Many people have certain physical goals that they desire to reach in life but with that comes specific workout plans in order achieve to it. Many people tend to think one plan works for everybody but that is entirely false as our bodies and aspirations all vary in certain ways. Most people with little experience in the gym just tend to stick with the average 10 rep exercises of upper body workouts only. However its important to mix it up a bit whether it be rep or type of exercises.

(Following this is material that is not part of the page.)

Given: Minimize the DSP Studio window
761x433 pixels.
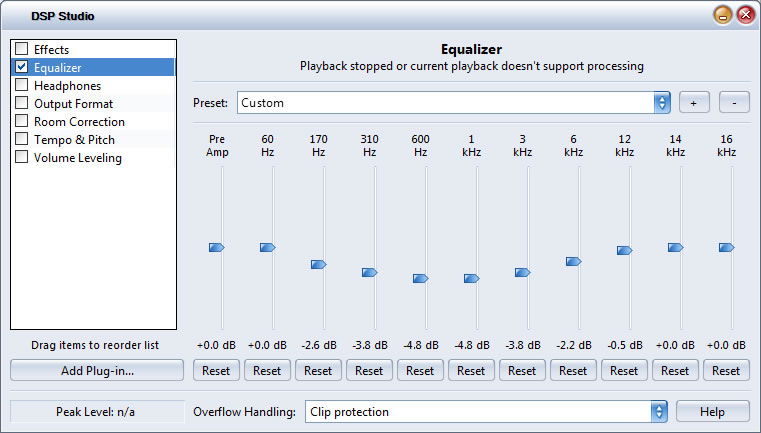Looking at the screenshot, I should tap(722, 15).
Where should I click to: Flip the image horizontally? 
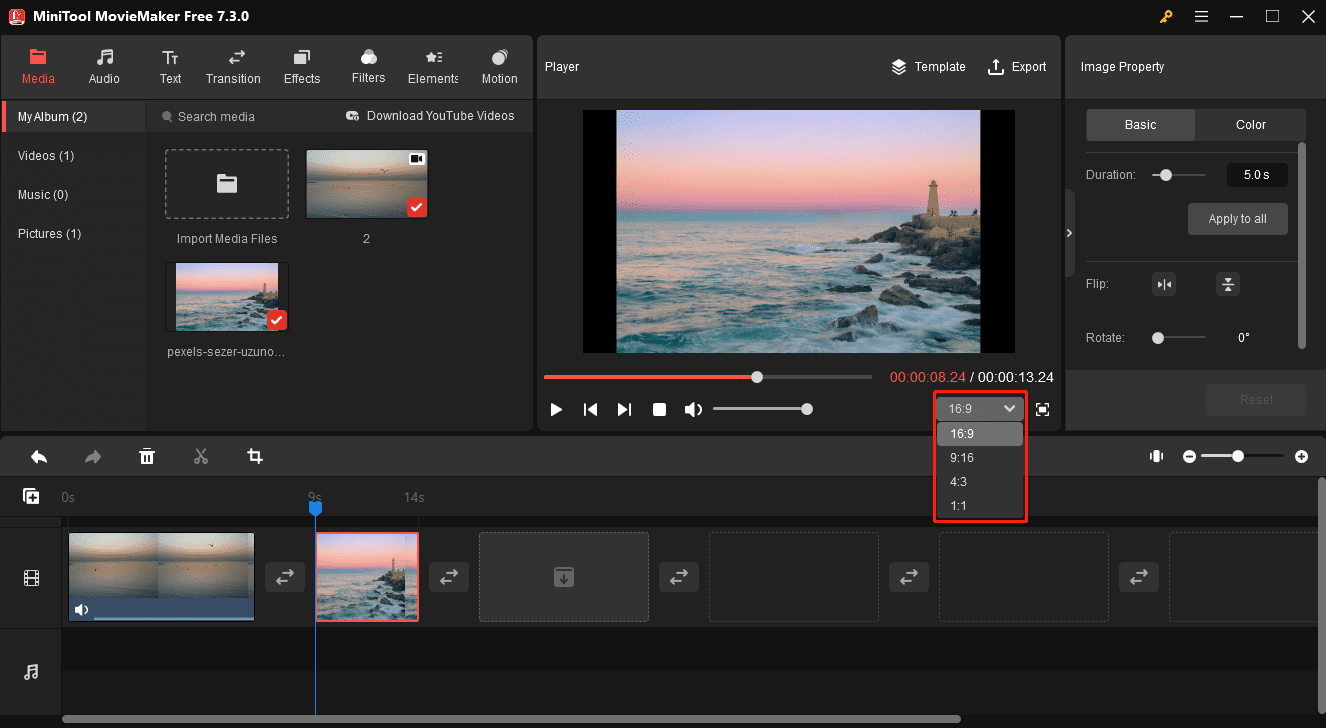1163,284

For those who are seeking the bulky gains and large increases in strength it is important to base your exercise on a low rep format. The benefits of a low rep exercise program is that you are able to go up heavier in your lifts which in turn breaks down your muscles even more as they are then built back much bigger and stronger than before. It also is a variation to your normal lifts as it keeps your whole body tense the whole time as you power through the workout which is then able to effect your overall body in a positive way. A typical low rep exercise consist of five reps at the most but usually tends to stay around two to three reps on average. It is okay to do more sets than usual though as long you stick with a heavier weight and don’t go down as you progress throughout the set.
Might not always look as cut when using a low rep program but overall strength and size will make up for it.
For those who are seeking to get ripped like bodybuilders or maintain a healthy body it is best to go with a high rep exercise program. The benefits of high reps is that it defines your muscles while preventing them from getting too bulky because you work with a lighter weight when having to do more reps. It does make your muscles bigger of course but in a positive way. I even have heard from some bodybuilders that they prefer to do half the range of motion on some exercises because it is believed to make your muscles even more cut but it does not make you much stronger of course. A typical high rep count usually ranges from anything greater than eight reps. The amount of reps you actually chose to do are up to you but as you increase that amount just know that the weight will also decrease.
High reps of certain exercises can also be great to use on weak areas of your body in order to prevent injuries from occurring more commonly if you are an athlete. As an athlete myself I use both techniques in order to continue getting bigger and stronger while also preventing potential injuries with the high reps.
I hope these tips help you to chose which exercise program is best for you use so that you may reach your strength and physique goals in the weight-room.